* WHAT IS ASKED *
1. In the Mazda BT-50 ute review, what turned out to be the cause of the gunfire heard in Boort?
2. Please resume the Mazda BT-50 ute review, picking up right after its final sentence.

* EXTRACTED TEXT *
• • •
Mazda BT-50 XT-R ute
The town of Boort in regional Victoria would have to be one of the few places in Australia where you can wake to the sound of gunfire and not think that you are about to be the victim of a home invasion.
However, my sleep-addled and rather disoriented brain didn’t really compute this as I instinctively dived to the floor and rolled under the bed.
It took a couple of seconds for my senses to catch up with the fact that I was rolling around in the dust bunnies for no real reason as what sounded like an artillery barrage rattled the windows of my hotel room.
Clearly I’m hero material.
It was, of course, actually the start of duck hunting season. Once I realised this I managed to extract myself from what turned out to be an alarmingly narrow space under the bed.
The dust bunnies, however, persisted, clinging to my exposed skin, and a glance in the mirror revealed a visage not unlike that of a Wookie with mange.
With the adrenaline from my rude awakening now fading, it was clearly time to hit the shower.
In the past I’ve devoted quite a few unkind words to describing the styling of the Mazda BT-50. I’ve even indicated it’s something of a value proposition for those who don’t really care what their ute looks like. A purely function-over-form decision.
• • •
Target position records
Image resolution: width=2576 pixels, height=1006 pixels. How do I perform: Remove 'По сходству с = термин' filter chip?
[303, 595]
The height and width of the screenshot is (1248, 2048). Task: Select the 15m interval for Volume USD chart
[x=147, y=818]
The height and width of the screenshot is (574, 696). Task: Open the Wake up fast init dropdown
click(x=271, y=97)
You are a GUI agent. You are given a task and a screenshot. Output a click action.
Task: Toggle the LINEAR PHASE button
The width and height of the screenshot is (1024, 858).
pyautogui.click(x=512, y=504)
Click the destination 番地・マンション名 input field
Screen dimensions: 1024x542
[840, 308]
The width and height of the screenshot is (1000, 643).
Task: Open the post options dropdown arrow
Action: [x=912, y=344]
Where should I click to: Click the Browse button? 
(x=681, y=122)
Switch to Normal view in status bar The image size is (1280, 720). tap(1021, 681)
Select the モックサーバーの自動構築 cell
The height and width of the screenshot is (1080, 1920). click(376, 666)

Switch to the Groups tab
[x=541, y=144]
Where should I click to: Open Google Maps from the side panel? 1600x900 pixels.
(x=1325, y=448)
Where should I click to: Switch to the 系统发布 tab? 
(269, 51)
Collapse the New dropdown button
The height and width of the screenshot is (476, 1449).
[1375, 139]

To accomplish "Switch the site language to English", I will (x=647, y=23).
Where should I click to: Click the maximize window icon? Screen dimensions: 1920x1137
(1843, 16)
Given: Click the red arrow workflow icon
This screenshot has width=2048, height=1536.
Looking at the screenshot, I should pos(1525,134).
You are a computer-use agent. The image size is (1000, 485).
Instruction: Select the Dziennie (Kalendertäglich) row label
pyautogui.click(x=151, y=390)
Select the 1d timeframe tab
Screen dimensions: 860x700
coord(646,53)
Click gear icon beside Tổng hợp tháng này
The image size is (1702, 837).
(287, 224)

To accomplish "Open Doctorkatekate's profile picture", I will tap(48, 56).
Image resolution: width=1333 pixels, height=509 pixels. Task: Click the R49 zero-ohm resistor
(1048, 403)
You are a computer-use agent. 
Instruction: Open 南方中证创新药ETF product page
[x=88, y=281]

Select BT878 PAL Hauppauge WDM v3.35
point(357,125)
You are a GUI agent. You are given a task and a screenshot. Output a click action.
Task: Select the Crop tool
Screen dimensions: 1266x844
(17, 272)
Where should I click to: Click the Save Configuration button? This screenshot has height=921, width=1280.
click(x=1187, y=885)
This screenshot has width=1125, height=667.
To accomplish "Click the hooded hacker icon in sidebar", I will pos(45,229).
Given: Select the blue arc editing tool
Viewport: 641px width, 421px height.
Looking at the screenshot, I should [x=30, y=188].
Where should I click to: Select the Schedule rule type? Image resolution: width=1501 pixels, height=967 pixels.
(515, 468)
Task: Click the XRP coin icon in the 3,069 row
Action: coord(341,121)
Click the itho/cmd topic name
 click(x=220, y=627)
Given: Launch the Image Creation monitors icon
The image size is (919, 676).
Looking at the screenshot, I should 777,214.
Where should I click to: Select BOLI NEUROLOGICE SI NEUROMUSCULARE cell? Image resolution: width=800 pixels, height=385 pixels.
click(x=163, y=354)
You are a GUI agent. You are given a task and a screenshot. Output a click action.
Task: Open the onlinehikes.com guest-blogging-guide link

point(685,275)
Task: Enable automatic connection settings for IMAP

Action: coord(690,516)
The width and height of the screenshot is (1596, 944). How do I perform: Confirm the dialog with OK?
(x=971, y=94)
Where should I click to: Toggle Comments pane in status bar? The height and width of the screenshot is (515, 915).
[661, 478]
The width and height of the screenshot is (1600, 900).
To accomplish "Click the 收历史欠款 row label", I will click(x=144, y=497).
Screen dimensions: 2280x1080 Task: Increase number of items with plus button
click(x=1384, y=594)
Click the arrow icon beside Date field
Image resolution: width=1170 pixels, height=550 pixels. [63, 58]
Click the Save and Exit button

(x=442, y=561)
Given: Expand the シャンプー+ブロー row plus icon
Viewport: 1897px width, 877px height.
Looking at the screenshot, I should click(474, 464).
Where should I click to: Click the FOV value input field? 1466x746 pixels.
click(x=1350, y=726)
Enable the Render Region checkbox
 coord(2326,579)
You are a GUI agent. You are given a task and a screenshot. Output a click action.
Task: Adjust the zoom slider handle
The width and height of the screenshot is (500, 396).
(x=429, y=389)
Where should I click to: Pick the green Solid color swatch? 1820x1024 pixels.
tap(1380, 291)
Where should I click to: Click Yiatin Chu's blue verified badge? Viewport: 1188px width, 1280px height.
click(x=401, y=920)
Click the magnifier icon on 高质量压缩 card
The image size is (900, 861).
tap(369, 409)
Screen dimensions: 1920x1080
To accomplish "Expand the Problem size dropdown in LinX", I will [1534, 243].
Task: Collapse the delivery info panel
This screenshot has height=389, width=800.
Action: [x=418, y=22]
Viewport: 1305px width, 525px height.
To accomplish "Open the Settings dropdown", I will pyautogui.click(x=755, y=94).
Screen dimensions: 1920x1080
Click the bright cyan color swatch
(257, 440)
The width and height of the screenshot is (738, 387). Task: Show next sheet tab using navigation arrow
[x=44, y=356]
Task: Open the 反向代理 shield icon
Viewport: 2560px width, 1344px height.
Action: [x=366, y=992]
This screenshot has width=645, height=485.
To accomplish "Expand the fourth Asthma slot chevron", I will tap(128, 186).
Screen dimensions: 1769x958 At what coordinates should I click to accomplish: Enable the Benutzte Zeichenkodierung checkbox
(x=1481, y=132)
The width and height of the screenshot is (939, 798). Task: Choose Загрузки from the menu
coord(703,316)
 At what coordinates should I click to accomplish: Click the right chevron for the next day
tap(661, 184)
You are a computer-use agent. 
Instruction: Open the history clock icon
• • •
* RESULTS OF THE EXERCISE *
1. It was the start of duck hunting season.

2.
Well, during the previous evening, the guys outside the Railway Hotel in Boort seemed to disagree. In fact, a couple even used bad words in my direction. In the face of such vehement opposition I have to admit that I was forced to see the Mazda ute in a different light.
(This new appreciation for the BT-50 may or may not have had something to do with the proliferation of firearms within the town limits.) NOT TOO SHABBY Sure, the BT-50 isn’t new. This current generation shares its platform with the Ford Ranger, which must smart a bit for the Zoom-Zoom company.
For over three decades, Ford was dependent on Mazda for its commercial vehicle platforms. The one time that Mazda uses the Ford platform it’s left looking dowdy, while the Ranger looks set to dominate the ute market locally.
This particular BT-50 XT-R, I have to admit, doesn’t look half bad. The addition of the blacked-out bar, light-force driving lights and the blacked-out fake beadlock 17-inch rims does give this Mazda a tougher, more purposeful look.
Early bar work for the BT-50 tended to make it look like it was wearing grandma’s glasses. ON THE ROAD
I’d stopped overnight in Boort on the road to Quambatook – the reason being that I was going to be picking up a minimodified pull tractor to take to the Diesel and Dirt Derby in Keith, South Australia.
(You can read my story on that at http://bit.ly/TradeFarmpull2)
I reckoned this was going to be the perfect opportunity to test the towing capabilities of the BT-50 on something other than a national highway.
The 550hp mini-modified tractor plus trailer, plus race fuel, tools and spares tipped the scales at just over two tonnes. Even though the current crop of 4x4 utes all claim towing capacities of over three tonnes, I still reckon they’re not the ideal choice for heavy towing.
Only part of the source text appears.